Mantenersi idratati per proteggere il cuore

Di cosa non potrebbe fare a meno il nostro corpo? Dell'acqua. Infatti, il nostro corpo è composto per il 50-55% di acqua, l'acqua è indispensabile per regolare la temperatura corporea e il transito di nutrienti dentro la cellula. Non solo, l'acqua favorisce la digestione e il lavoro dei reni e una giusta idratazione fa lavorare bene il cervello. Ma non è finita qua, quando ci manteniamo idratati stiamo in realtà proteggendo anche il nostro cuore dal rischio di infarto, come testimonia una recente ricerca presentata all'ESC Congress 2021 da parte di un team del National Institutes of Health, Bethesda, US.

Acqua, quanto berne e rischi della disidratazione

Per quanto riguarda le donne, la raccomandazione è di assumere da 1,6 a 2,1 litri di liquidi al giorno. Per quanto riguarda gli uomini, invece, la raccomandazione è di assumere da 2 a 3 litri di liquidi al giorno. Tuttavia, nonostante queste linee guida, un numero sempre crescente di persone non raggiunge la quantità di liquidi consigliata. Il problema è che quando si beve poco aumenta nel sangue la quantità di sodio. A questo punto il corpo cerca di trattenere l'acqua attivando processi che contribuiscono, sul lungo periodo, all'insorgenza di problemi cardiovascolari.

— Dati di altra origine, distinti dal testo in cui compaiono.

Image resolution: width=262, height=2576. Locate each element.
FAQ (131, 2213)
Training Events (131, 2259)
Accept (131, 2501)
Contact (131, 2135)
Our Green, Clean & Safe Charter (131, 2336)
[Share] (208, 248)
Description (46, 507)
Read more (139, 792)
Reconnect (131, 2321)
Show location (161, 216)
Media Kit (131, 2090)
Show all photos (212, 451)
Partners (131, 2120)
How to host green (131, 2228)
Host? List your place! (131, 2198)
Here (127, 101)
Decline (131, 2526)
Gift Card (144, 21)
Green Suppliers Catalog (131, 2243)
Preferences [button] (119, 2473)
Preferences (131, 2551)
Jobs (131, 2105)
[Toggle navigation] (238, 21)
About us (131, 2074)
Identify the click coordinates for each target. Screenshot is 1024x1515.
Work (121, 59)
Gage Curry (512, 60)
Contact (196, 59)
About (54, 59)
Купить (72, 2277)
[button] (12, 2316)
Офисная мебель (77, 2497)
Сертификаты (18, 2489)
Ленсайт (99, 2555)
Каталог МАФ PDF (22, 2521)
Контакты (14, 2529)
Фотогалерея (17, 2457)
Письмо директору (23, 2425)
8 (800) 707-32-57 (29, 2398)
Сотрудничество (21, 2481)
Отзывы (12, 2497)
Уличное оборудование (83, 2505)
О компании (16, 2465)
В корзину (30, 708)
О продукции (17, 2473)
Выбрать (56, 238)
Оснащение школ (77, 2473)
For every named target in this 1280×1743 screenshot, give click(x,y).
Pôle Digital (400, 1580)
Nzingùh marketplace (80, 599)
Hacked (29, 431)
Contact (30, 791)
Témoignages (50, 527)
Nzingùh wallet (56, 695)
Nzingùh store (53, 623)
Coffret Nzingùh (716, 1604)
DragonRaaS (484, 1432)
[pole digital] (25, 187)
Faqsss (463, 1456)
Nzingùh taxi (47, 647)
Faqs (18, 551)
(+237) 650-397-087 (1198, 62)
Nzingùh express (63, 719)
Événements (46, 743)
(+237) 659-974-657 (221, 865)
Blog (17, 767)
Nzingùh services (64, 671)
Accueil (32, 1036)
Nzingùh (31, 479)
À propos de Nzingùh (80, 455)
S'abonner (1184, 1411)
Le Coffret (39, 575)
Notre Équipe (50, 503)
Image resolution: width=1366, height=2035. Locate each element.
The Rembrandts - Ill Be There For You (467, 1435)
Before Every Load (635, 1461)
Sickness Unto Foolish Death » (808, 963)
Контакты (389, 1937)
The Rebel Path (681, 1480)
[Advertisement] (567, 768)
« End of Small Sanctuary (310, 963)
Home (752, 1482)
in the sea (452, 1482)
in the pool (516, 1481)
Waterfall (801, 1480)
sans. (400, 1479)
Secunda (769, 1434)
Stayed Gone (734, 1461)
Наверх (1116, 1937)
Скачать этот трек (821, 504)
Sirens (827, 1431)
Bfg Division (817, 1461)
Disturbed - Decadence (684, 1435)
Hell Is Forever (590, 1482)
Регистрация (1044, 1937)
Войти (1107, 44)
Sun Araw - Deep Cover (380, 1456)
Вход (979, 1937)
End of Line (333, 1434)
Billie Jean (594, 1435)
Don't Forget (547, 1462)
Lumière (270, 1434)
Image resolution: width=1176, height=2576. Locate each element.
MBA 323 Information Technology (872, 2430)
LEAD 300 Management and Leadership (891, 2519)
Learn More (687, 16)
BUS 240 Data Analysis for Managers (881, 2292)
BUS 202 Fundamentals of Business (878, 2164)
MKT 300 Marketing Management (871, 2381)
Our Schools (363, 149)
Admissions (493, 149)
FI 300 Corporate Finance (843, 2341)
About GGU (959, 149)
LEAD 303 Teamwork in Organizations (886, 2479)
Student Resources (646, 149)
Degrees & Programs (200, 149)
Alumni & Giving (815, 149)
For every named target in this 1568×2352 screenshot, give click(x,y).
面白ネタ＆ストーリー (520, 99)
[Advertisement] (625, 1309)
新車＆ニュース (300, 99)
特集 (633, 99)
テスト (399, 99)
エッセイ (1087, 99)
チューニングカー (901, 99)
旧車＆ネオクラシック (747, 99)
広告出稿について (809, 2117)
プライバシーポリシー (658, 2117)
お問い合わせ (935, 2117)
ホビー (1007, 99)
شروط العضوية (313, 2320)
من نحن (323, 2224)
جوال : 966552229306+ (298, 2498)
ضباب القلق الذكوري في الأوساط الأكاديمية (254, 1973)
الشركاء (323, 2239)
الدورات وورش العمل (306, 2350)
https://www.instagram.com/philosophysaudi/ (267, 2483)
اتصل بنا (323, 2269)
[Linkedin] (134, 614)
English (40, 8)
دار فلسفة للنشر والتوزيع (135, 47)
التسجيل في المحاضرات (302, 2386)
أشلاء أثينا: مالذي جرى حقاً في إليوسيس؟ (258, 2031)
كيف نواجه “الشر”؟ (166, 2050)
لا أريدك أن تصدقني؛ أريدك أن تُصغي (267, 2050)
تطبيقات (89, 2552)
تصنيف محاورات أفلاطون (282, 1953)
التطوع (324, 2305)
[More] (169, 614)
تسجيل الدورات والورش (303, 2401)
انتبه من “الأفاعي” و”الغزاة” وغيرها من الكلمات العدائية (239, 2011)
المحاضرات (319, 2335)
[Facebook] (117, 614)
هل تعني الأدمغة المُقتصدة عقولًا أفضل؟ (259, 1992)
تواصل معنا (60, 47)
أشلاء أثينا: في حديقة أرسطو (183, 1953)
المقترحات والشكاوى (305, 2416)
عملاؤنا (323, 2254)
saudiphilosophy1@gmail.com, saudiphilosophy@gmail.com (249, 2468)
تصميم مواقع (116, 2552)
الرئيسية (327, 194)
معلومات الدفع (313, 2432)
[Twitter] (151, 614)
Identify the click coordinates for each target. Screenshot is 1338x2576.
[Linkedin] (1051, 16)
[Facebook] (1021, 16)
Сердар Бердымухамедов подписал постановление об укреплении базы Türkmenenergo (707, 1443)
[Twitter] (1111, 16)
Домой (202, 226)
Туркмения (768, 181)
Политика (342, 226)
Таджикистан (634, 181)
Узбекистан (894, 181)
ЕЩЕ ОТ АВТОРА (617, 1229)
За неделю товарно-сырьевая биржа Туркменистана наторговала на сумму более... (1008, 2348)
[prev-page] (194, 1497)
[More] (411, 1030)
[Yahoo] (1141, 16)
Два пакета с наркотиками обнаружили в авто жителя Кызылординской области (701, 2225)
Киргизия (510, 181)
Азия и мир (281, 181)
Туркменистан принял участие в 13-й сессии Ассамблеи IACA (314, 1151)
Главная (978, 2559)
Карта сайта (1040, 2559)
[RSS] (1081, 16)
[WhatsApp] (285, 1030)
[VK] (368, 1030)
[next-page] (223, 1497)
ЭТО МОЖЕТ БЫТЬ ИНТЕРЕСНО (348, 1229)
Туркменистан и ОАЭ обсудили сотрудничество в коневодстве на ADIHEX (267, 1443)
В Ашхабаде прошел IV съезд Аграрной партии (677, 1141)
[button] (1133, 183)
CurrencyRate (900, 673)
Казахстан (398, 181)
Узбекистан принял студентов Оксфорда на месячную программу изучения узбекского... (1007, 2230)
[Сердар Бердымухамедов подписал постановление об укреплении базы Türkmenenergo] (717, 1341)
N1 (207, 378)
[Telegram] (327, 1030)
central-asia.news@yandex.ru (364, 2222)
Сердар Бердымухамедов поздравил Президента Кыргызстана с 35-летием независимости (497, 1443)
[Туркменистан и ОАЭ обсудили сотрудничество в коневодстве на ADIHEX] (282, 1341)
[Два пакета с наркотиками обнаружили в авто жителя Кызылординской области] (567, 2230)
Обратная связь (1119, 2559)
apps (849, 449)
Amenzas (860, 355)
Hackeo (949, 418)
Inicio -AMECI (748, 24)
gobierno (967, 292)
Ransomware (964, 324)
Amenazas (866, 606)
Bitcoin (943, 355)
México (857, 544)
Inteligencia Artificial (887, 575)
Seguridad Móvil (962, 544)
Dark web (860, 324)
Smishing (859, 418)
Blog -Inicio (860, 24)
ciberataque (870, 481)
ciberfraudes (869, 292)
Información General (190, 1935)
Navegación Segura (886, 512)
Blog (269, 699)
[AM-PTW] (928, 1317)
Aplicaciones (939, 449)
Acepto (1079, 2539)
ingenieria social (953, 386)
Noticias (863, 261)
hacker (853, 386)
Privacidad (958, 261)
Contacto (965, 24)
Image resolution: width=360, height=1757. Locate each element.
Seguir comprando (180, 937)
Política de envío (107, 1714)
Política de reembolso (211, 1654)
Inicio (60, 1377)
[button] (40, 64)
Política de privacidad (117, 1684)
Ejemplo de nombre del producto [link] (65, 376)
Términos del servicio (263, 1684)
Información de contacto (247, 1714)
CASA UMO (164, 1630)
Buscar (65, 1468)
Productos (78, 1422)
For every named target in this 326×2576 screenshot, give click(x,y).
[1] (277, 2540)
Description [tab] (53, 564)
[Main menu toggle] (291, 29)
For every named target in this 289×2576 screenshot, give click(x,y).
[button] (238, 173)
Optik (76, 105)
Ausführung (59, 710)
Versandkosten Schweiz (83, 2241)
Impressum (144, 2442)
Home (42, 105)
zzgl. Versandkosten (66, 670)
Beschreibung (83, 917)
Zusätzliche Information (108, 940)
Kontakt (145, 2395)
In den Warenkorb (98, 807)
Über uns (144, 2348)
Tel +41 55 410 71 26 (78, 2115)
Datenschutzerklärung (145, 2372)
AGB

La corretta idratazione deve essere costante

Quello che si potrebbe pensare è che i livelli di sodio possano fluttuare, aumentando o diminuendo in base alla quantità di liquidi assunti. In realtà questo non è vero, infatti, i livelli di sodio tendono a rimanere pressoché costanti a lungo rispecchiando, più che la quantità di liquidi assunta nella giornata, l'assunzione abituale di liquidi. Quindi, se tendiamo a bere poco e per un paio di giorni beviamo di più, difficilmente la nostra quantità di sodio nel sangue diminuirà.

Se bevi meno aumenta il rischio cardiovascolare?

Pertanto, i ricercatori si sono chiesti se la quantità di sodio nel sangue potesse essere rilevante per valutare il rischio cardiaco. Per arrivare ad una risposta sono stati analizzati i dati riguardanti lo stato di salute e i valori di sodio nel sangue di 15792 adulti, partecipanti ad un grande studio chiamato Atherosclerosis Risk in Communities (ARIC) study e tutti di età compresa tra 44 e 66 anni. I volontari sono stati seguiti per 25 anni. Dal confronto dei dati, quello che è emerso è che alti valori di sodio riscontrati durante la mezza età hanno portato poi, 25 anni dopo, ad un rischio aumentato di sviluppare malattie cardiache, anticamera dell'infarto, e infarto vero e proprio.

Bere acqua sempre, berla a tutte le età

Pertanto, ecco perché è importante bere, bere sempre e a tutte le età, acqua, tisane, acque aromatizzate o assumere alimenti ricchi di acqua. Infatti, la salute che avremo tra diversi anni ce la stiamo costruendo adesso, come testimonia questa ricerca. E mantenersi idratati, rendendola una sana abitudine quotidiana, aiuta a scacciare il rischio di infarto.